| YOUR OBJECTIVE |
Write all entries out exactly, images excluded.

| Recorded data |
▬▬▬▬▬▬▬▬▬▬

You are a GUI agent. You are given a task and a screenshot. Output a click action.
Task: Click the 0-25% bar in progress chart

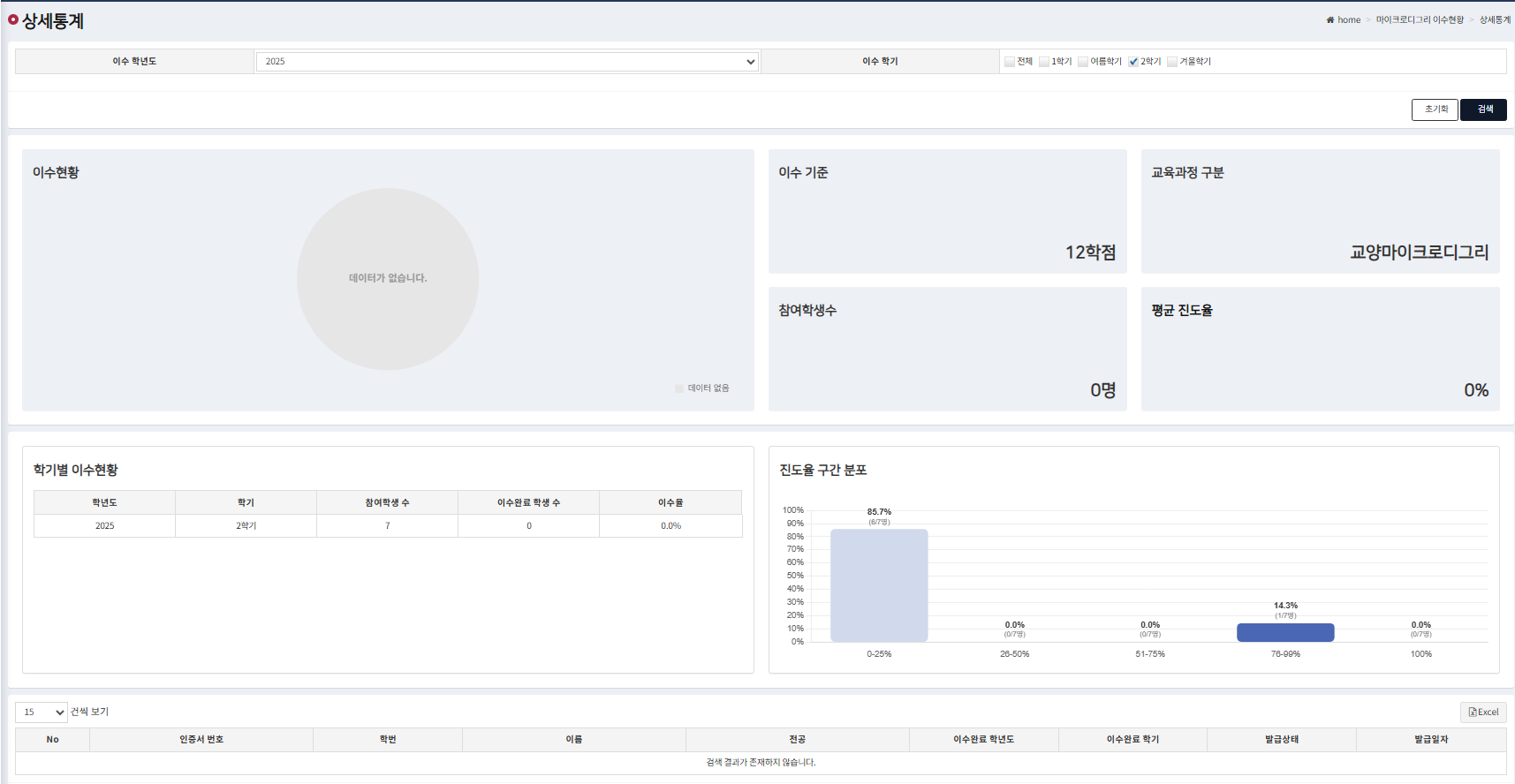(x=879, y=585)
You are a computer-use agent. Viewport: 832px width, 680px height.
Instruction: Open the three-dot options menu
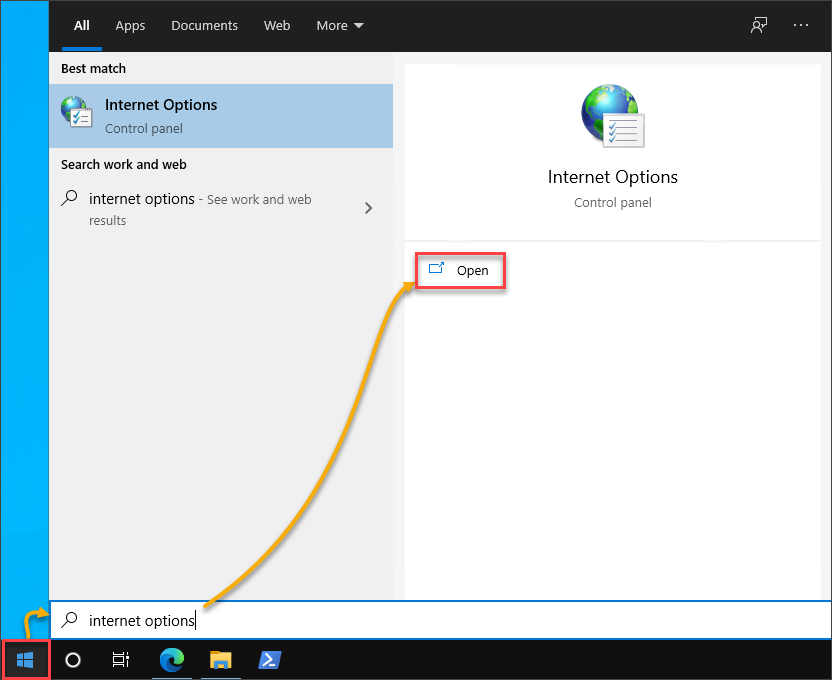coord(801,26)
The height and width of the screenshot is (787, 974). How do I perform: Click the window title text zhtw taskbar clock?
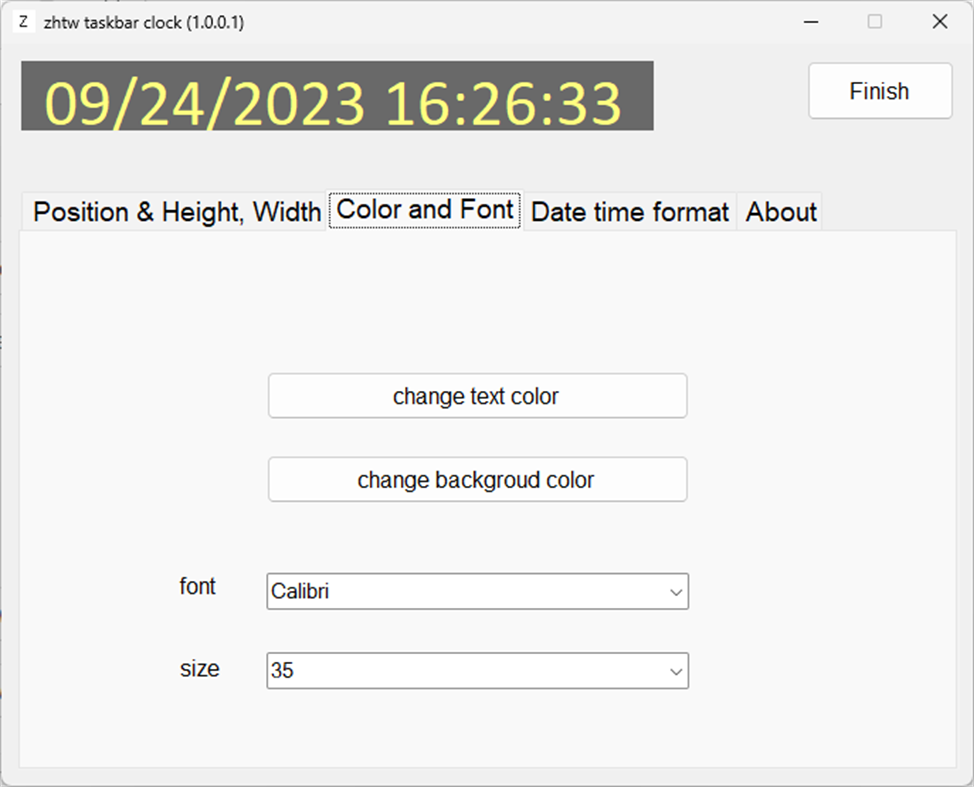(x=143, y=23)
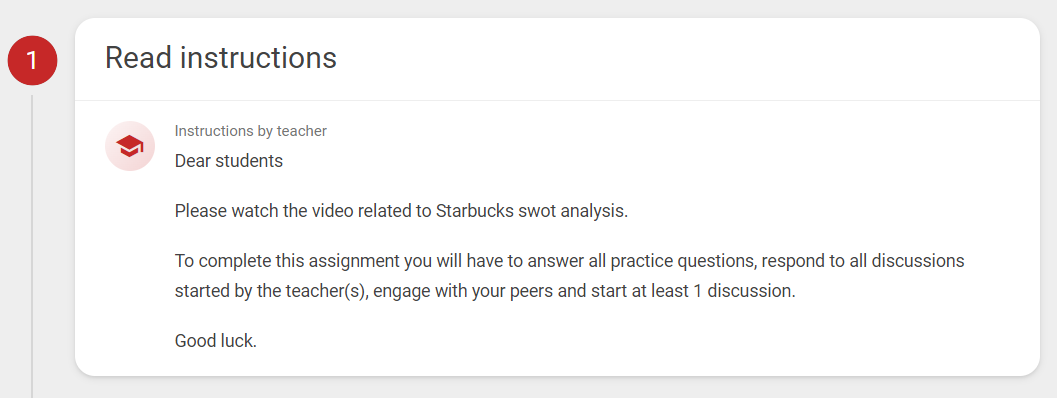This screenshot has width=1057, height=398.
Task: Click the word instructions in the card title
Action: (x=259, y=58)
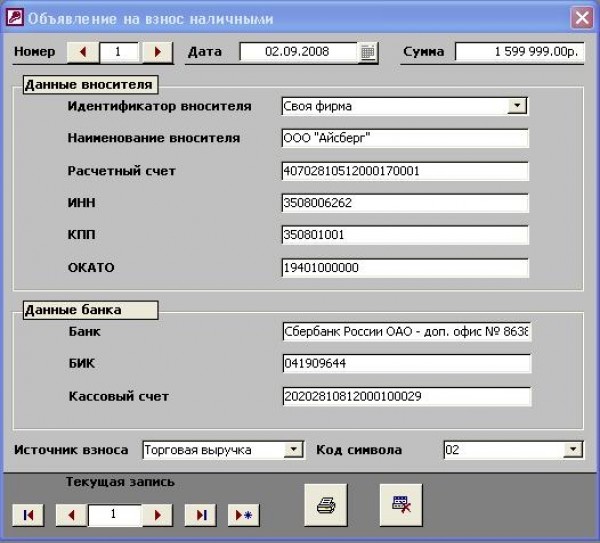Screen dimensions: 600x543
Task: Go to previous record in bottom navigation
Action: (71, 515)
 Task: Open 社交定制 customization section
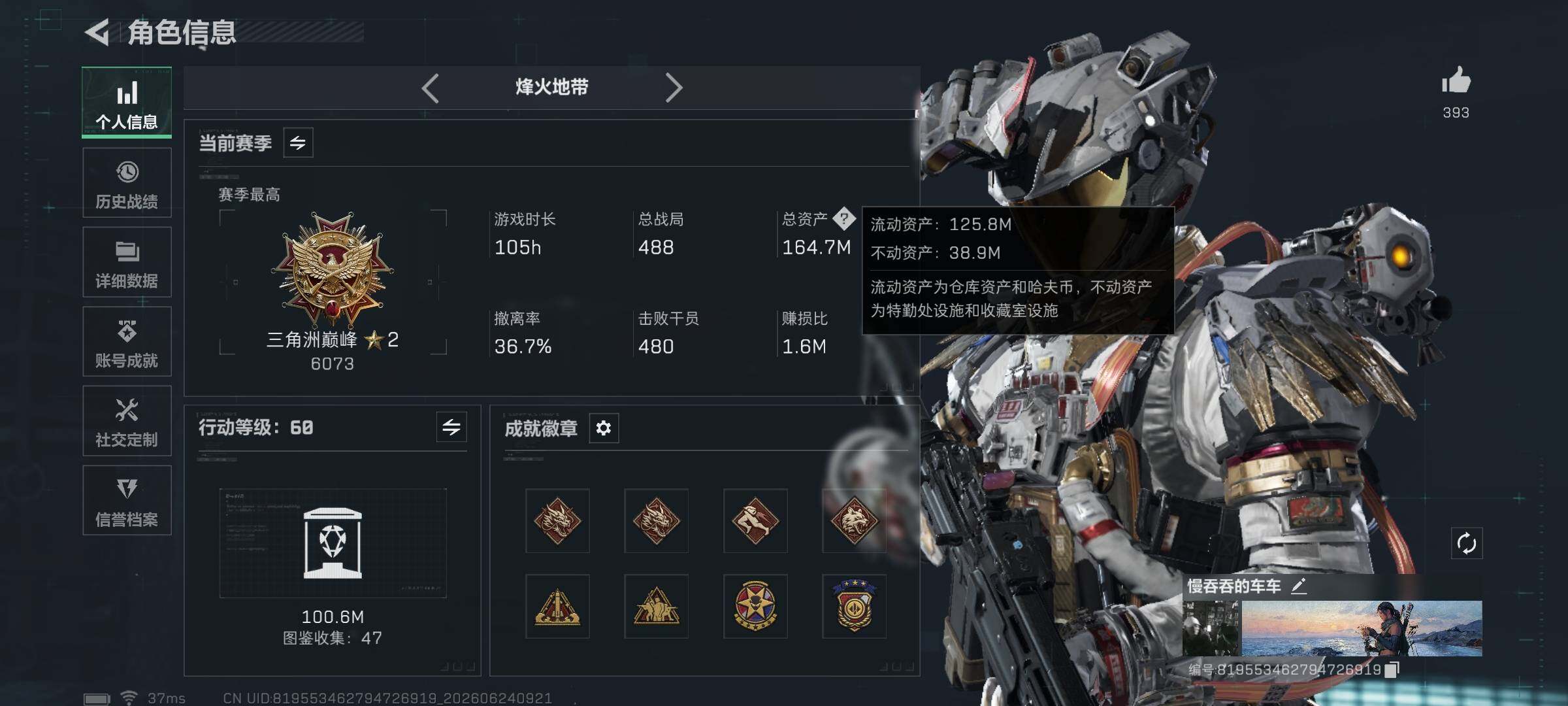(127, 421)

▬▬▬▬▬▬▬▬▬▬

| SOLUTION BELOW |
You are a GUI agent. You are given a task and a screenshot. Output a click action.
Task: Click the 0-25% bar in progress chart

(x=879, y=585)
You are a computer-use agent. Viewport: 832px width, 680px height.
Instruction: Open the three-dot options menu
coord(801,26)
The height and width of the screenshot is (787, 974). How do I perform: Click the window title text zhtw taskbar clock?
(x=143, y=23)
This screenshot has width=1057, height=398.
Task: Click the word instructions in the card title
Action: (x=259, y=58)
Screen dimensions: 600x543
Task: Go to previous record in bottom navigation
Action: (71, 515)
 Task: Open 社交定制 customization section
(127, 421)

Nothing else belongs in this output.